Exercise goal:
Begin with the line containing "Expand the Permissions dropdown" and copy every line after it to the end of the entries, exactly, leaving out the lines before it.

Start of Block

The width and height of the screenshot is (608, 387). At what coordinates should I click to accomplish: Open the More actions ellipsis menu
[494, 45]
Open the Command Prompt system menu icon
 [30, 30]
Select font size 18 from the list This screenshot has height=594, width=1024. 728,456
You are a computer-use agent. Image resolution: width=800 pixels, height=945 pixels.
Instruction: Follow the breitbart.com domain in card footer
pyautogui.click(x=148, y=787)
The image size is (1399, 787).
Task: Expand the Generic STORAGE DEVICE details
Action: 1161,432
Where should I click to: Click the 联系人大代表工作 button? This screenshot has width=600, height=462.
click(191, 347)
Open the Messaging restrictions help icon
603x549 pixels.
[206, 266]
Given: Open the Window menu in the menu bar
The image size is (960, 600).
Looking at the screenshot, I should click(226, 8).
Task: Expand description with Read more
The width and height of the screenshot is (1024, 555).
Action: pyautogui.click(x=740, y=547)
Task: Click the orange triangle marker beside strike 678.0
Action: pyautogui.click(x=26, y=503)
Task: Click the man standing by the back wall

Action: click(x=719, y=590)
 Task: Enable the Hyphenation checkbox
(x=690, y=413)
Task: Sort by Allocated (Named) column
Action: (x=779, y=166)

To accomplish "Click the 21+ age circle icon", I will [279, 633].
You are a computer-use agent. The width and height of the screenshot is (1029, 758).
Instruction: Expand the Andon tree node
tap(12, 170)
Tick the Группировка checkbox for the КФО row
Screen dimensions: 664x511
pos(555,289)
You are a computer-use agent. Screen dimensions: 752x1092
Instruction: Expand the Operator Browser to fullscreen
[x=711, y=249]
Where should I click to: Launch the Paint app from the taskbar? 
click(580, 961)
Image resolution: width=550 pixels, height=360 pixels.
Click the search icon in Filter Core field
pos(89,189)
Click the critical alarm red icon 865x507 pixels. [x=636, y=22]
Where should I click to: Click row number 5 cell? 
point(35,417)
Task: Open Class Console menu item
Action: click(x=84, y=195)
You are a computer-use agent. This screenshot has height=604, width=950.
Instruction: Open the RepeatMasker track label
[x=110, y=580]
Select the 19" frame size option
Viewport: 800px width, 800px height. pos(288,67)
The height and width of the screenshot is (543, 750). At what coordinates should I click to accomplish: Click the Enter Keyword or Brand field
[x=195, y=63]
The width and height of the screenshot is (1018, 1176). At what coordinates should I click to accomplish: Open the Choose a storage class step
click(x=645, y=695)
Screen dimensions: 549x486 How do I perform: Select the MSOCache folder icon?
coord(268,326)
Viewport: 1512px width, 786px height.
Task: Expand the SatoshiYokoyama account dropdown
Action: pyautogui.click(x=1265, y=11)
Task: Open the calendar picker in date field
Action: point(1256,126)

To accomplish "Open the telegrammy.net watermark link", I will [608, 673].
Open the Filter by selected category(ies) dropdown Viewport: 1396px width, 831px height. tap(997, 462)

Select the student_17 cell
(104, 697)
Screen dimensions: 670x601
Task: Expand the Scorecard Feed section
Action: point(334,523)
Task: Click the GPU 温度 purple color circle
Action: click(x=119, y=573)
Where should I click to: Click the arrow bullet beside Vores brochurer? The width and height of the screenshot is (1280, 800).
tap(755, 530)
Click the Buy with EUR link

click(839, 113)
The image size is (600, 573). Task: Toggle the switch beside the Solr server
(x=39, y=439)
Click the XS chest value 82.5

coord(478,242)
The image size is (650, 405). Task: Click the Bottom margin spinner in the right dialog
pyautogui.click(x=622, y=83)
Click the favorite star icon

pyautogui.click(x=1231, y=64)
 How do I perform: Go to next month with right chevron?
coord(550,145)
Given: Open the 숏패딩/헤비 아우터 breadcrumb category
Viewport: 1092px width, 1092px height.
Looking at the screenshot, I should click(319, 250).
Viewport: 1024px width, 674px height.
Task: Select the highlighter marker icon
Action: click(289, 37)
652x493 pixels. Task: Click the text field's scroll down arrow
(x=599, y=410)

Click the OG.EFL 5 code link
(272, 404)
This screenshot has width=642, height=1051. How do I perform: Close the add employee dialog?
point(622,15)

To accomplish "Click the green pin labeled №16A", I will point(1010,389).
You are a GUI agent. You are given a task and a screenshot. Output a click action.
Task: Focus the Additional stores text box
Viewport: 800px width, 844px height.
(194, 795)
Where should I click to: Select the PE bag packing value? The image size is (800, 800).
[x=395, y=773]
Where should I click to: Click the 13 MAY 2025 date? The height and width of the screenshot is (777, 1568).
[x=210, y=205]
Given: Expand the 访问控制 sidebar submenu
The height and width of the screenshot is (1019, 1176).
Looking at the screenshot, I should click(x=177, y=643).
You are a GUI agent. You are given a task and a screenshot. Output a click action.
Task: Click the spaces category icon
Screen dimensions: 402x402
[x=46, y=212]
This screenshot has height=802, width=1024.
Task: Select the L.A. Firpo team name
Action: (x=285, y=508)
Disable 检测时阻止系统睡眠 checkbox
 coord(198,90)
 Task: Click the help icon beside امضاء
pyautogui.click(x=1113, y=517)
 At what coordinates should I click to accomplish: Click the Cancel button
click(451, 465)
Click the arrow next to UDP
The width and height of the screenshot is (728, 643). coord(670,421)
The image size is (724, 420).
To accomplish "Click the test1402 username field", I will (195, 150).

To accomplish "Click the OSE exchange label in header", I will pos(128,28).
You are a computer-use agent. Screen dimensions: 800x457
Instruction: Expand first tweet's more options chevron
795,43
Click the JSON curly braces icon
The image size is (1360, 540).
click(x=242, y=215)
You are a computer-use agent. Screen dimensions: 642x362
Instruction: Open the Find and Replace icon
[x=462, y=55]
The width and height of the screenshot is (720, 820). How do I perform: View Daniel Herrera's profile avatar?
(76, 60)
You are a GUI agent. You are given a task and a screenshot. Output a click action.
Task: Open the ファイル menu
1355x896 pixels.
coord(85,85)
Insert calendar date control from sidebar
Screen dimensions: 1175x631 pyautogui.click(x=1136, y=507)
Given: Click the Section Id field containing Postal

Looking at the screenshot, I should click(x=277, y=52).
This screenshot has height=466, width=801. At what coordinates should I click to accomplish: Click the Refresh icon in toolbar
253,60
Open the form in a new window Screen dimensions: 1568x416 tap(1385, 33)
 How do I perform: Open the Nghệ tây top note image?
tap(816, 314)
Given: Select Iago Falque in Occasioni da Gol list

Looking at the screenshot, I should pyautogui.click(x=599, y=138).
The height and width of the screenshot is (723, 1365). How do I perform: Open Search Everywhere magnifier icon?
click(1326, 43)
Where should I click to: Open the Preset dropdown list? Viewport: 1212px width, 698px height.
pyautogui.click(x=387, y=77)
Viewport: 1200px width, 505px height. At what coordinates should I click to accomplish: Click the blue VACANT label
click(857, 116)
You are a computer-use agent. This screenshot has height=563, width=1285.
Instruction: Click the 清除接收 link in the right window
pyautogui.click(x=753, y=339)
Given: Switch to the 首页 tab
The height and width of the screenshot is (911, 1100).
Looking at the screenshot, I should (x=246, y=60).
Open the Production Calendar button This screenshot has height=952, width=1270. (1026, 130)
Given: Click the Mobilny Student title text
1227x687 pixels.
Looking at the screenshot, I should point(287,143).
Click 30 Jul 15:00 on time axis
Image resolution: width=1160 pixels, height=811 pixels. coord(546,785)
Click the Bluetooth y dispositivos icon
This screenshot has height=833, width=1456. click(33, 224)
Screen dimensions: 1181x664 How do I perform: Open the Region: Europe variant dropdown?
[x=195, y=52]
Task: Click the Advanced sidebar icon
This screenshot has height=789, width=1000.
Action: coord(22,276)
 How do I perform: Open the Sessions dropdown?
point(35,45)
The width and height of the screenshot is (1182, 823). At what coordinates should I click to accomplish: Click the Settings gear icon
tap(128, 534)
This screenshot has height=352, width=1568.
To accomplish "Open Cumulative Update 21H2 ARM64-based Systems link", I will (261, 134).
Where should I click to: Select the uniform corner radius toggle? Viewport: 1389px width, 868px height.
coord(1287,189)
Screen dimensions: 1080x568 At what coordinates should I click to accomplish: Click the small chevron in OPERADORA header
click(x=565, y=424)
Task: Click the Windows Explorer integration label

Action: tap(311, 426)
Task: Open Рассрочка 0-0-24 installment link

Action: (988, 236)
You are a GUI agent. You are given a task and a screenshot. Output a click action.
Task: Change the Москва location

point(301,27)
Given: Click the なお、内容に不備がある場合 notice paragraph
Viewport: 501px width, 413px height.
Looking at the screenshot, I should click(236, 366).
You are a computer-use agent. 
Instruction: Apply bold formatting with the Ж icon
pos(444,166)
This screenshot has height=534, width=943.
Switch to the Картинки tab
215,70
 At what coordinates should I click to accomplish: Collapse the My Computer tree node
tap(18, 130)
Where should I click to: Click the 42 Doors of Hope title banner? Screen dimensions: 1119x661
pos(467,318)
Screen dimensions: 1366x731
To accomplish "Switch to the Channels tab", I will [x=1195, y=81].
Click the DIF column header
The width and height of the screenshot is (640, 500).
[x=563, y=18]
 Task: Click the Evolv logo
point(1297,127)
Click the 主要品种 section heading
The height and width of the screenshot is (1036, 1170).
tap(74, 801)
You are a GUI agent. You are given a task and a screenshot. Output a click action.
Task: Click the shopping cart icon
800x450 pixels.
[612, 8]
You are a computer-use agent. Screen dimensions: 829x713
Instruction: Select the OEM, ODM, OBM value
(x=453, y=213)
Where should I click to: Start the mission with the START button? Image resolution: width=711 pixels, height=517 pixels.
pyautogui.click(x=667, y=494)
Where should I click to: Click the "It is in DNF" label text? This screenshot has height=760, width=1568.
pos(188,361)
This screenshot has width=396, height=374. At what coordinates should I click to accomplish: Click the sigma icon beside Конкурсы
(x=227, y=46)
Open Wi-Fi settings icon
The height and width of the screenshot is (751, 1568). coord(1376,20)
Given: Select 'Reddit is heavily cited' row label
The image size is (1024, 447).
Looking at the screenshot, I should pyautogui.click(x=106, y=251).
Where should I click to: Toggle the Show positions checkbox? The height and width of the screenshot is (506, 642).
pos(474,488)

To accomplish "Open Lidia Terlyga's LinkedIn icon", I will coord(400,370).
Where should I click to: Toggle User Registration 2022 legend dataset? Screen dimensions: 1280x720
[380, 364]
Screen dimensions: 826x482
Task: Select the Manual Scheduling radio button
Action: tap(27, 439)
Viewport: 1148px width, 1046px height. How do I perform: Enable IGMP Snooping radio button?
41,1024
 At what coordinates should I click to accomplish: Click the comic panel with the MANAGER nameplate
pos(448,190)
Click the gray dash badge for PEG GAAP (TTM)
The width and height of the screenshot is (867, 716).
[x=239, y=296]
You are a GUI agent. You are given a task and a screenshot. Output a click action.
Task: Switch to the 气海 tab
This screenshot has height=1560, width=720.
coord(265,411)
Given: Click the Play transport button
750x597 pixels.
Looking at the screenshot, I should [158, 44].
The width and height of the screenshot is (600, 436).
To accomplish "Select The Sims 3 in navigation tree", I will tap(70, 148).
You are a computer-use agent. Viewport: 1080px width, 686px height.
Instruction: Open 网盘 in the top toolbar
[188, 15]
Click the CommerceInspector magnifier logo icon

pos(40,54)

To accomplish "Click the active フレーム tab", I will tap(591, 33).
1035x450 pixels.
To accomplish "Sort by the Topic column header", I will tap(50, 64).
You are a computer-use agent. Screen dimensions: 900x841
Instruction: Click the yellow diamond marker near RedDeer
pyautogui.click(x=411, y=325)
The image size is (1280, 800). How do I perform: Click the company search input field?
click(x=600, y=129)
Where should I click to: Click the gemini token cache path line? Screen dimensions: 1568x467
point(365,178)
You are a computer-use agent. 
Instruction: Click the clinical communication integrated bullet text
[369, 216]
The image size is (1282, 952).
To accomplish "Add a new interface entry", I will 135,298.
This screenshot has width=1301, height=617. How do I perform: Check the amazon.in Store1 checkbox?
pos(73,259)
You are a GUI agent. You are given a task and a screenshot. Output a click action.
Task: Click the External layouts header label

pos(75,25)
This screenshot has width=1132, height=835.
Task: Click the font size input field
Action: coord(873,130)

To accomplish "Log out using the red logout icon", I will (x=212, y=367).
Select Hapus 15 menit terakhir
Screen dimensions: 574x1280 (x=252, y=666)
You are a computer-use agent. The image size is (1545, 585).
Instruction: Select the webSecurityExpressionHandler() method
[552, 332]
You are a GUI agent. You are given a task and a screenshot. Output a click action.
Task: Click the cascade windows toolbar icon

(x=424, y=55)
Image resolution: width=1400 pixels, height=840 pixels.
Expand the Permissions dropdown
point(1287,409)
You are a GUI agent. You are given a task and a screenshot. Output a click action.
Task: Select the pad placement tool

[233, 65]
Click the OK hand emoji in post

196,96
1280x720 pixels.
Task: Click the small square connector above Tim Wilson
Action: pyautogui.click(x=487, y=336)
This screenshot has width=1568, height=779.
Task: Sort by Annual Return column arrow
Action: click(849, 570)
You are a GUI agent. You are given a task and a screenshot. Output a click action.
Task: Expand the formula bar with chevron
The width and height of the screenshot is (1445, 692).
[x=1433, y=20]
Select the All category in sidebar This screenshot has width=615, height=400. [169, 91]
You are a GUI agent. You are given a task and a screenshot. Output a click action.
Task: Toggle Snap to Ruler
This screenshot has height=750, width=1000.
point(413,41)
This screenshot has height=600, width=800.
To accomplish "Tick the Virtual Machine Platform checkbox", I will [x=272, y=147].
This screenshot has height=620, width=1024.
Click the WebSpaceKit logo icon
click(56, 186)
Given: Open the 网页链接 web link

End of Block

Reply to the task:
Expand the Permissions dropdown
point(1287,409)
You are a GUI agent. You are given a task and a screenshot. Output a click action.
Task: Select the pad placement tool

[233, 65]
Click the OK hand emoji in post

196,96
1280x720 pixels.
Task: Click the small square connector above Tim Wilson
Action: pyautogui.click(x=487, y=336)
This screenshot has width=1568, height=779.
Task: Sort by Annual Return column arrow
Action: click(849, 570)
You are a GUI agent. You are given a task and a screenshot. Output a click action.
Task: Expand the formula bar with chevron
The width and height of the screenshot is (1445, 692).
[x=1433, y=20]
Select the All category in sidebar This screenshot has width=615, height=400. [169, 91]
You are a GUI agent. You are given a task and a screenshot. Output a click action.
Task: Toggle Snap to Ruler
This screenshot has height=750, width=1000.
point(413,41)
This screenshot has height=600, width=800.
To accomplish "Tick the Virtual Machine Platform checkbox", I will [x=272, y=147].
This screenshot has height=620, width=1024.
Click the WebSpaceKit logo icon
click(56, 186)
Given: Open the 网页链接 web link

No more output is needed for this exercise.